How many states are there?

Answer

50

Explanation

There are 50 states in the United States, with the addition of Hawaii on August 21, 1959 as the 50th state. The number is reflected in the 50 stars on the American flag, arranged in alternating rows of six and five stars. The 50 states joined the Union in waves over more than 170 years.

The original 13 states ratified the Constitution between 1787 and 1790: Delaware (December 7, 1787), Pennsylvania (December 12, 1787), New Jersey (December 18, 1787), Georgia (January 2, 1788), Connecticut (January 9, 1788), Massachusetts (February 6, 1788), Maryland (April 28, 1788), South Carolina (May 23, 1788), New Hampshire (June 21, 1788, the ninth state required to launch the new government), Virginia (June 25, 1788), New York (July 26, 1788), North Carolina (November 21, 1789), and Rhode Island (May 29, 1790). Vermont became the 14th state on March 4, 1791.

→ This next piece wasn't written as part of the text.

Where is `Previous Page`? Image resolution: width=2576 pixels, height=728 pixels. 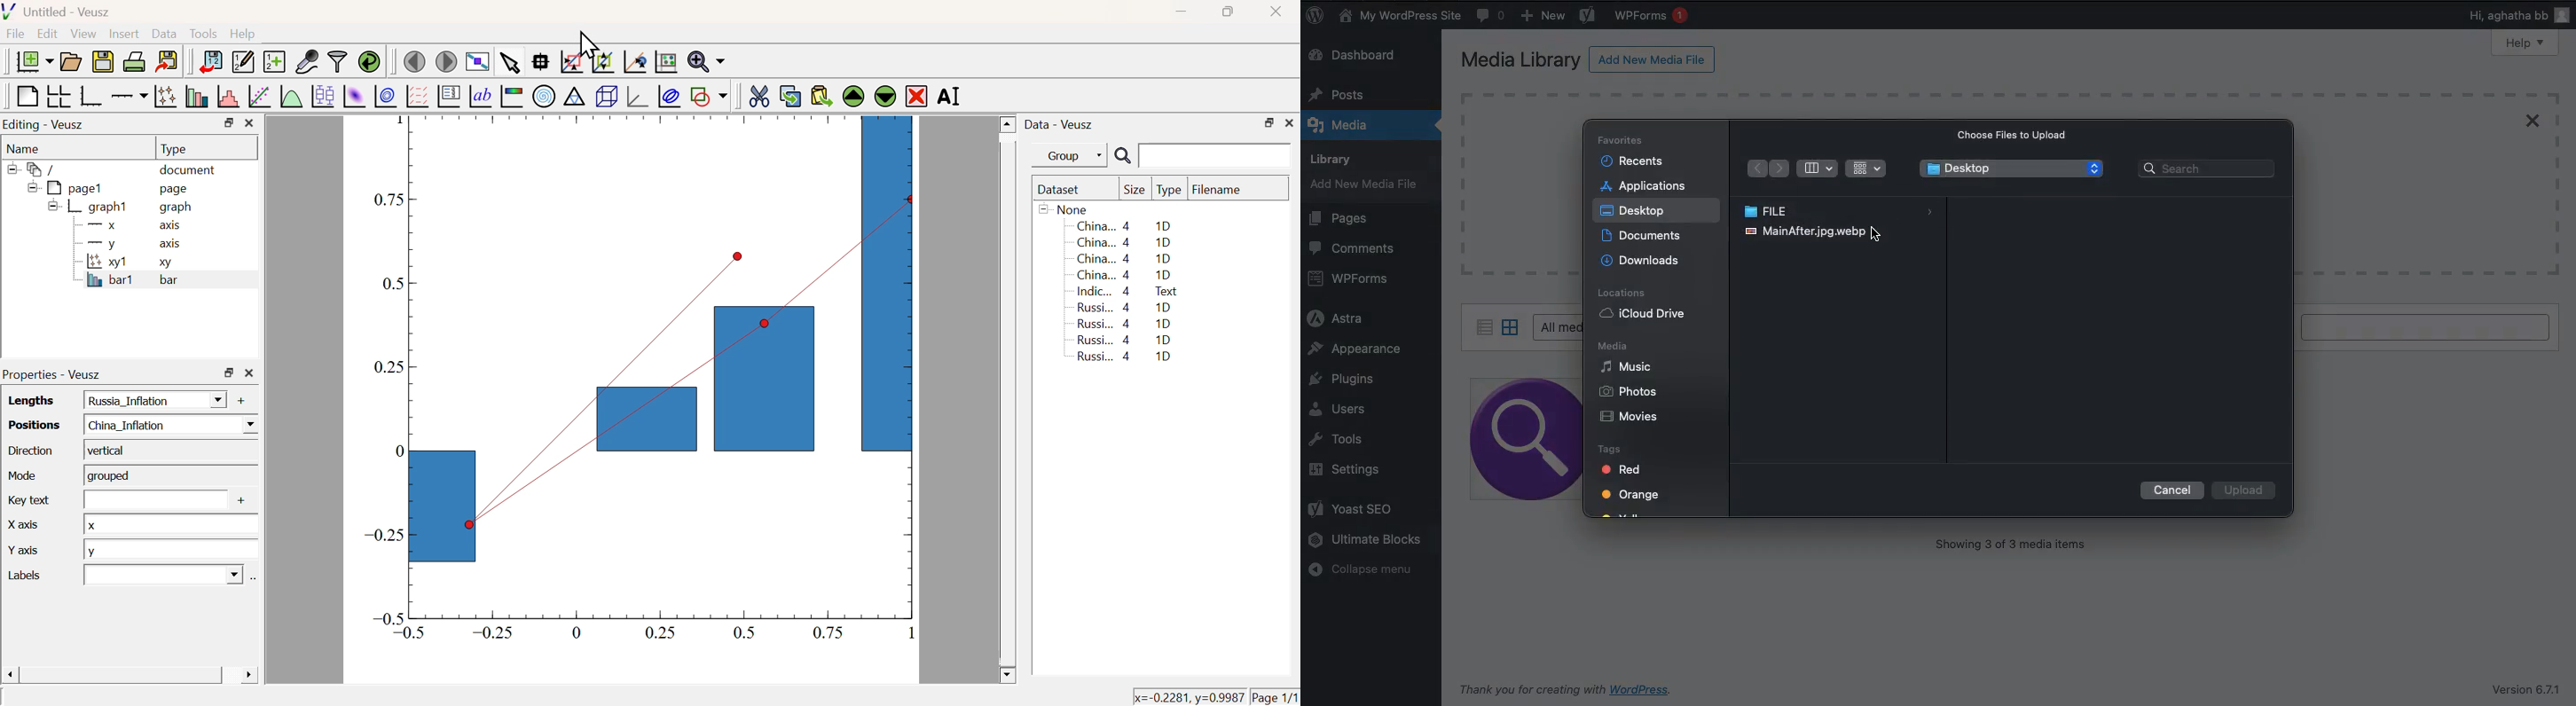
Previous Page is located at coordinates (415, 62).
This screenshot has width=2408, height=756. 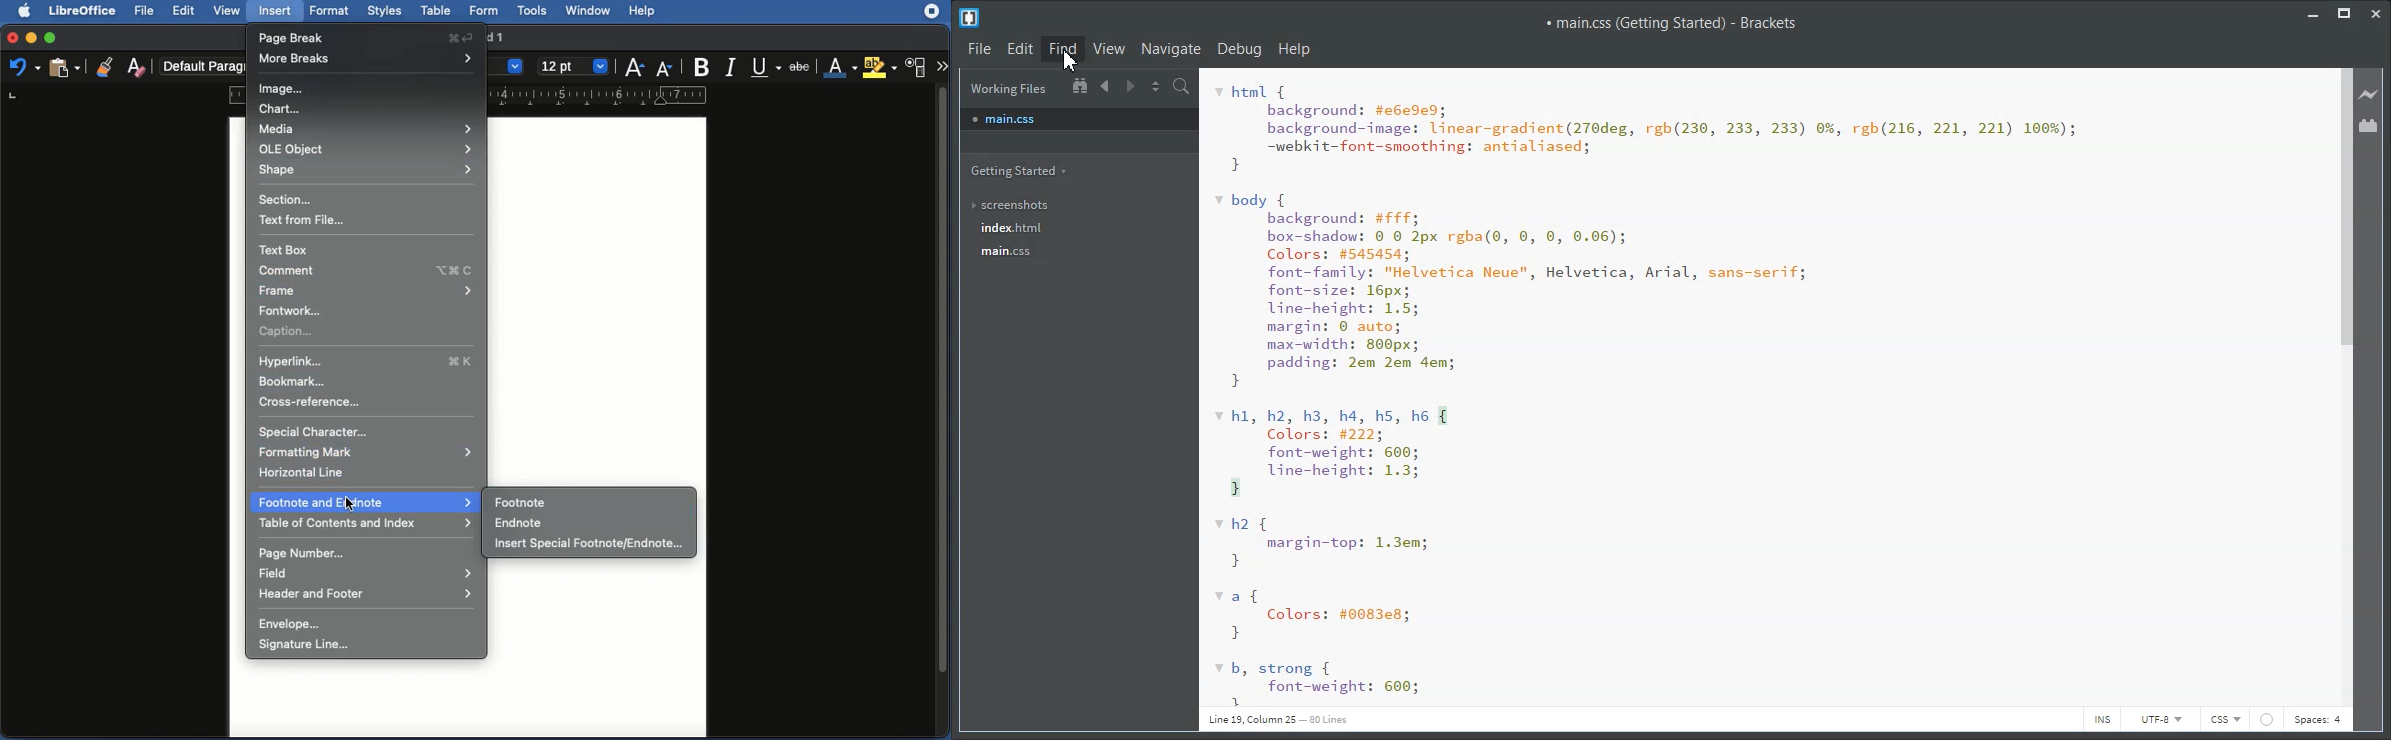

Westward expansion added states roughly in geographic waves. Kentucky (1792) and Tennessee (1796) joined from the trans-Appalachian frontier. Ohio (1803), Louisiana (1812), Indiana (1816), Mississippi (1817), Illinois (1818), Alabama (1819), Maine (1820, the free state paired with Missouri's slave state admission in 1821 under the Missouri Compromise), and Missouri (1821) followed in the early nineteenth century. Arkansas (1836) and Michigan (1837) joined as part of further westward growth. Florida and Texas joined in 1845 from Spanish/Mexican territory. Iowa (1846), Wisconsin (1848), and California (1850, after the Mexican-American War) followed.

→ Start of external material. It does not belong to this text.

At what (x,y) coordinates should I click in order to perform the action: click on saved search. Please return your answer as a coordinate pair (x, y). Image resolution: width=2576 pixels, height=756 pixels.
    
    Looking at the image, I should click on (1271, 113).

Minnesota (1858), Oregon (1859), and Kansas (1861) preceded the Civil War. West Virginia broke off from Virginia and joined as the 35th state on June 20, 1863 during the Civil War. Nevada (1864) was admitted to provide pro-Union electoral votes. Nebraska (1867), Colorado (1876), and the Dakotas plus Montana, Washington, and Idaho (1889 to 1890) joined later in the century.

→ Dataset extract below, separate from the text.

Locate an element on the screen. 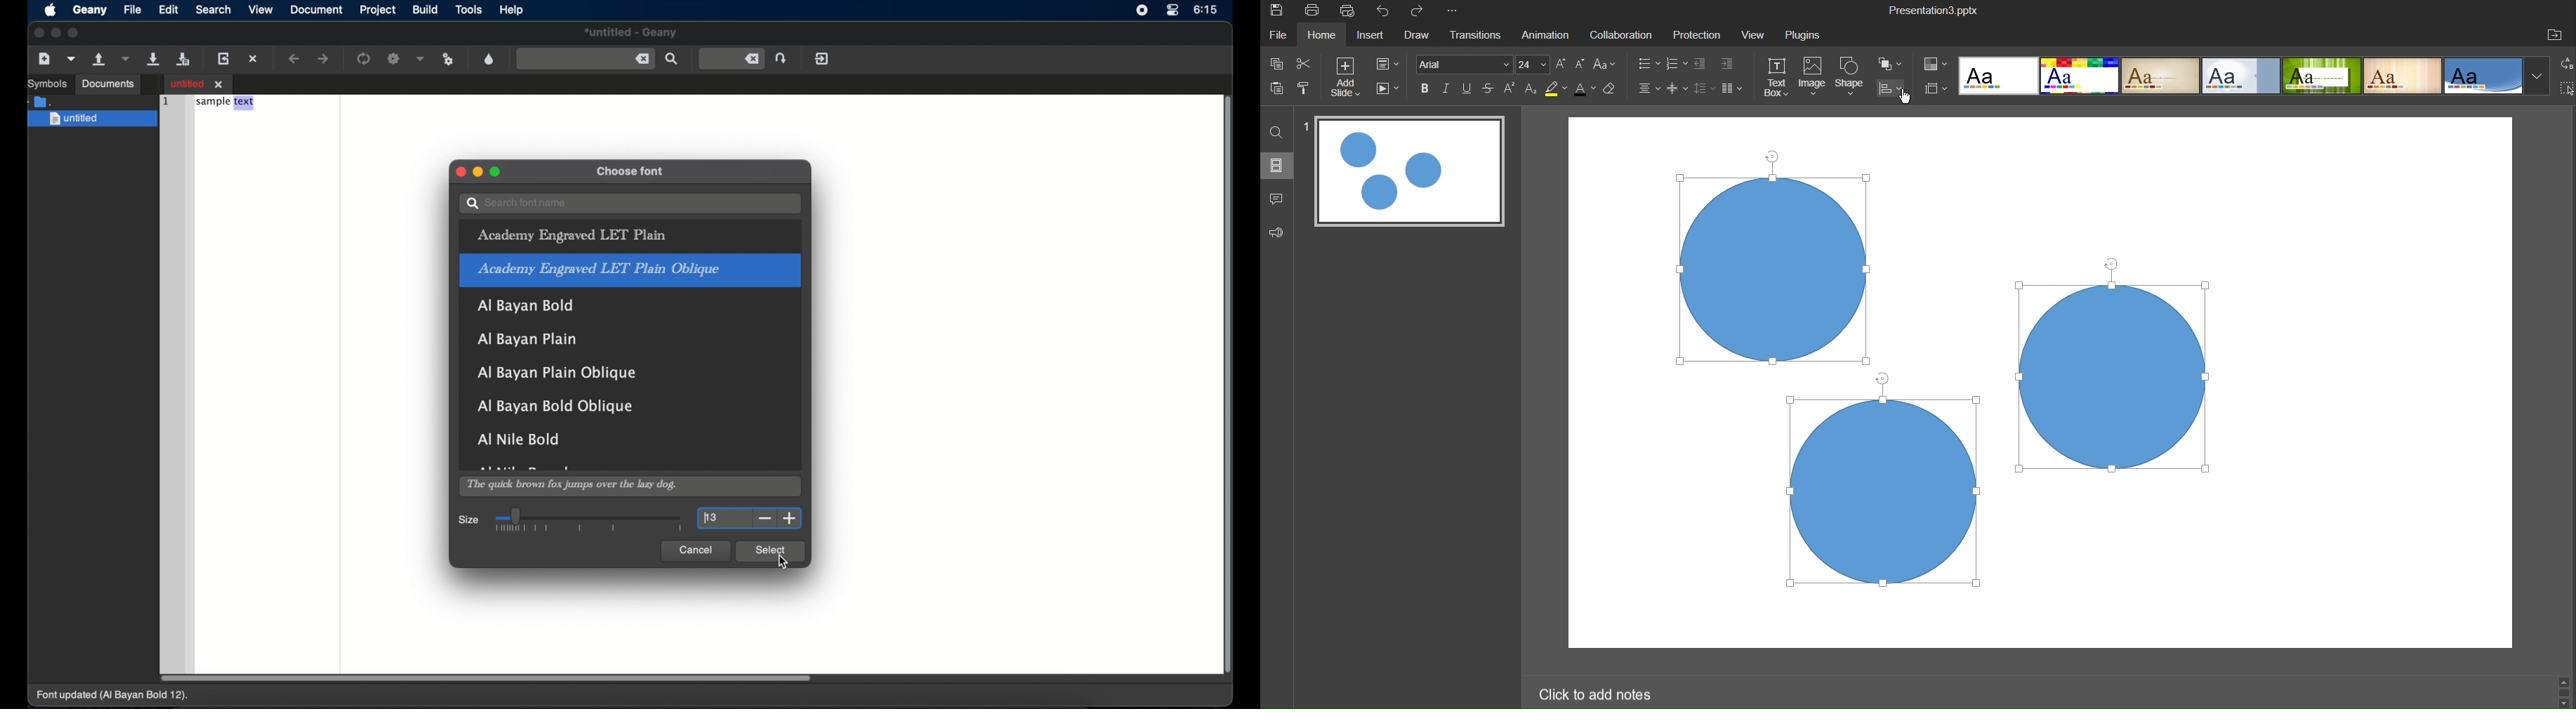  Cursor is located at coordinates (1906, 99).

Utah (1896), Oklahoma (1907), and the simultaneous admission of New Mexico and Arizona on January 6 and February 14, 1912 completed the contiguous 48 states. After a 47-year hiatus, Alaska became the 49th state on January 3, 1959 and Hawaii the 50th state on August 21, 1959.

Future statehood for Puerto Rico, the District of Columbia, or other territories is a recurring political question, but no new state has been added since 1959. The number 50 appears in the flag's stars, the Senate's 100 members (two per state), and many other features of American governance and culture.

Why this matters for your test

Knowing 50 as the number of states is one of the most basic civics facts. The number ties to the flag, the Senate, and the country's two-century process of westward expansion and statehood.